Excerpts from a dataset
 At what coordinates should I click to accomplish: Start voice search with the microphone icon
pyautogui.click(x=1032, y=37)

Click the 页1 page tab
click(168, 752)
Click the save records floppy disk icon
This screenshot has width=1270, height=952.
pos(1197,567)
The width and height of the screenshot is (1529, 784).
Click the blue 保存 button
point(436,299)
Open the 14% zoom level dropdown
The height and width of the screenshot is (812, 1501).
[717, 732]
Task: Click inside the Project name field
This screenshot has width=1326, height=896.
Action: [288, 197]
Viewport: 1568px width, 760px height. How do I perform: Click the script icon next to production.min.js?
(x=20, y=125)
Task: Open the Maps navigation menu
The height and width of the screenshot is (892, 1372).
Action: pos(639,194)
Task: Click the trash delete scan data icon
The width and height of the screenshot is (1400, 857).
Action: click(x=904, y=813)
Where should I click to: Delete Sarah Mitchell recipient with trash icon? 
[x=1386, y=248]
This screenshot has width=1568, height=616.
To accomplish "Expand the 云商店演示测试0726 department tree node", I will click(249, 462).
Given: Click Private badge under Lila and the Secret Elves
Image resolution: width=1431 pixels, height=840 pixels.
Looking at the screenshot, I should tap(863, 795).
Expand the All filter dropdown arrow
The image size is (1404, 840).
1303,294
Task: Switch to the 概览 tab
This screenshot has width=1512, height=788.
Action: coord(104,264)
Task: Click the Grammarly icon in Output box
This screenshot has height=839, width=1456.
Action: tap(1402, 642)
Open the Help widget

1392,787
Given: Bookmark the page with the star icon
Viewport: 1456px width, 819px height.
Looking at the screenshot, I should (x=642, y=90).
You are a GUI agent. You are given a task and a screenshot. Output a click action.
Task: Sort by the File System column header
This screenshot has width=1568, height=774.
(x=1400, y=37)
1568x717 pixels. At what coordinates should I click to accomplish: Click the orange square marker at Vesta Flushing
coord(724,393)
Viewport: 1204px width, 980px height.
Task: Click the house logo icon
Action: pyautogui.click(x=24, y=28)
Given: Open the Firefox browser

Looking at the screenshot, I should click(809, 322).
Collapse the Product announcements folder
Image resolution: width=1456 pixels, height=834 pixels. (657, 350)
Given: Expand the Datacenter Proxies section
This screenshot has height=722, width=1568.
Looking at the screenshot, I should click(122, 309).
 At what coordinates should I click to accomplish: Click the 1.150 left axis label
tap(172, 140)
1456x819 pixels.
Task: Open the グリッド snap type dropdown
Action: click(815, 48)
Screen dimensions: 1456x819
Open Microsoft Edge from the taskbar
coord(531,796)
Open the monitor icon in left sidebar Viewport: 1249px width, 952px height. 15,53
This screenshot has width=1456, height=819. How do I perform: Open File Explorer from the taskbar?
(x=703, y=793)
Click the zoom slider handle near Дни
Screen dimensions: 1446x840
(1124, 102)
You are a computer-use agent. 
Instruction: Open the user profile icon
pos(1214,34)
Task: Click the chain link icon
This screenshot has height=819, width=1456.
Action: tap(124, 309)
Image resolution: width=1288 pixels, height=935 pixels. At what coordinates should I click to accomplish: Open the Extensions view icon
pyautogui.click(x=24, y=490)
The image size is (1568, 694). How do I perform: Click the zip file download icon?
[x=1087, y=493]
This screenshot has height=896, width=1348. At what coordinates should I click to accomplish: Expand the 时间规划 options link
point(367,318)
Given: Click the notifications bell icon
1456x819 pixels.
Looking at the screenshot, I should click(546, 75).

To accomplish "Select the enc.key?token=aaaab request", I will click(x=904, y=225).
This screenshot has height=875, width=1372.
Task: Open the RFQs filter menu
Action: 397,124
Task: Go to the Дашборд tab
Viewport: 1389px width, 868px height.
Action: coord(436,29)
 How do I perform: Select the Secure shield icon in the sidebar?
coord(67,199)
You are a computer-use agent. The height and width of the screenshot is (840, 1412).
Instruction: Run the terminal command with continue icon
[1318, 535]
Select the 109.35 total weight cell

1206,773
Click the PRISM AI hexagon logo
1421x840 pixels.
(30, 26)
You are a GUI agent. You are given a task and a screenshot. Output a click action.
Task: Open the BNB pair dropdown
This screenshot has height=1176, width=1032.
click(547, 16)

TASK TO COMPLETE ▸
Please repeat, exactly and only, the lines from the one containing "Instruction: Run the" through the last line of the records, both included.

YOUR SOLUTION ▸
Instruction: Run the terminal command with continue icon
[1318, 535]
Select the 109.35 total weight cell

1206,773
Click the PRISM AI hexagon logo
1421x840 pixels.
(30, 26)
You are a GUI agent. You are given a task and a screenshot. Output a click action.
Task: Open the BNB pair dropdown
This screenshot has height=1176, width=1032.
click(547, 16)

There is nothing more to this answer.